# ferrolearn-linear
Linear models for the [ferrolearn](https://crates.io/crates/ferrolearn) machine
learning framework. Validated against scikit-learn 1.8.0 head-to-head — see
the [workspace BENCHMARKS.md](../BENCHMARKS.md) for the full report.
## Algorithms
### Regression
| `LinearRegression` | Ordinary Least Squares via Cholesky / QR fallback |
| `Ridge` | L2-regularized regression via Cholesky decomposition |
| `RidgeCV` | Ridge with built-in alpha cross-validation |
| `Lasso` | L1-regularized regression via coordinate descent |
| `LassoCV` | Lasso with alpha CV |
| `LassoLars` | Lasso via Least-Angle Regression |
| `Lars` | Least-Angle Regression |
| `OrthogonalMatchingPursuit` | Sparse coding via OMP |
| `ElasticNet` / `ElasticNetCV` | Combined L1/L2 regularization |
| `BayesianRidge` | Bayesian ridge with automatic regularization tuning |
| `ARDRegression` | Automatic Relevance Determination |
| `HuberRegressor` | Robust regression via IRLS with Huber loss |
| `QuantileRegressor` | L1-regularized quantile regression (sklearn-equivalent α scale) |
| `RANSACRegressor` | Robust regression with outlier rejection |
| `SGDRegressor` | Stochastic gradient descent regressor |
| `LinearSVR` / `NuSVR` | Linear / Nu Support Vector Regression |
| `IsotonicRegression` | Non-decreasing 1D regression |
### Classification
| `LogisticRegression` | Binary and multiclass classification via L-BFGS |
| `LogisticRegressionCV` | Logistic regression with C cross-validation |
| `RidgeClassifier` | Ridge regression cast as a classifier |
| `LinearSVC` | Linear Support Vector Classifier (coordinate-Newton primal solver) |
| `NuSVC` / `SVC` | Kernel SVMs |
| `OneClassSVM` | Novelty / outlier detection |
| `LDA` | Linear Discriminant Analysis |
| `QDA` | Quadratic Discriminant Analysis |
| `SGDClassifier` | Stochastic gradient descent classifier |
## Example
```rust
use ferrolearn_linear::{Ridge, FittedRidge};
use ferrolearn_core::{Fit, Predict};
use ndarray::array;
let x = array![[1.0_f64, 2.0], [3.0, 4.0], [5.0, 6.0]];
let y = array![1.0, 2.0, 3.0];
let model = Ridge::<f64>::new().with_alpha(1.0);
let fitted = model.fit(&x, &y).unwrap();
let predictions = fitted.predict(&x).unwrap();
```
All models follow the compile-time safety pattern: unfitted structs implement
`Fit`, fitted structs implement `Predict`. Calling `predict()` on an unfitted
model is a compile error.
## sklearn parity highlights (0.3.0)
- `LinearSVC` was rewritten with coordinate-Newton steps replacing fixed-step
gradient descent — closed a -21pp accuracy gap at medium scale.
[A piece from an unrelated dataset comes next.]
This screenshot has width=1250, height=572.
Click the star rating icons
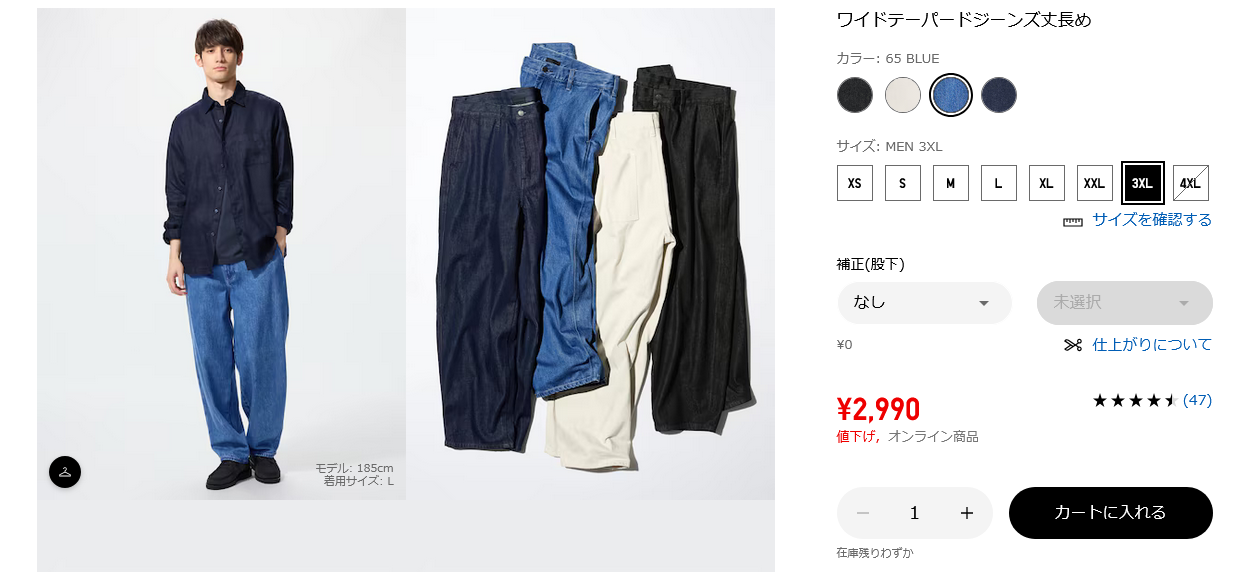(1134, 400)
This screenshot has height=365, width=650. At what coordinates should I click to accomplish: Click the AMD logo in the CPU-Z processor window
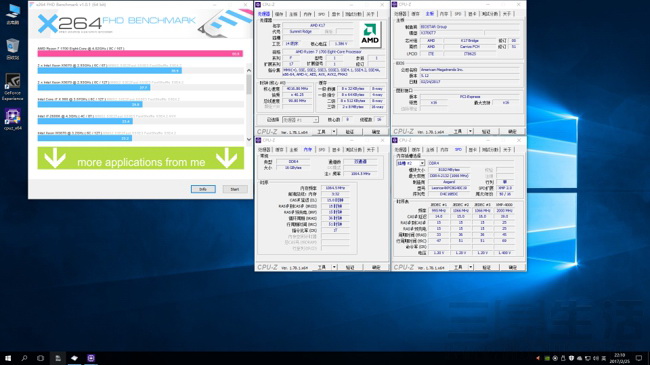(370, 34)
- `QuantileRegressor`'s `alpha` was rescaled by `n_samples` so it's
numerically equivalent to scikit-learn's `alpha`.
- All regressor and classifier defaults now match scikit-learn ≥ 1.4.
## Float generics
All models are generic over `F: Float + Send + Sync + 'static`, supporting
both `f32` and `f64`.
## License
Licensed under either of [Apache License, Version 2.0](../LICENSE-APACHE) or
[MIT License](../LICENSE-MIT) at your option.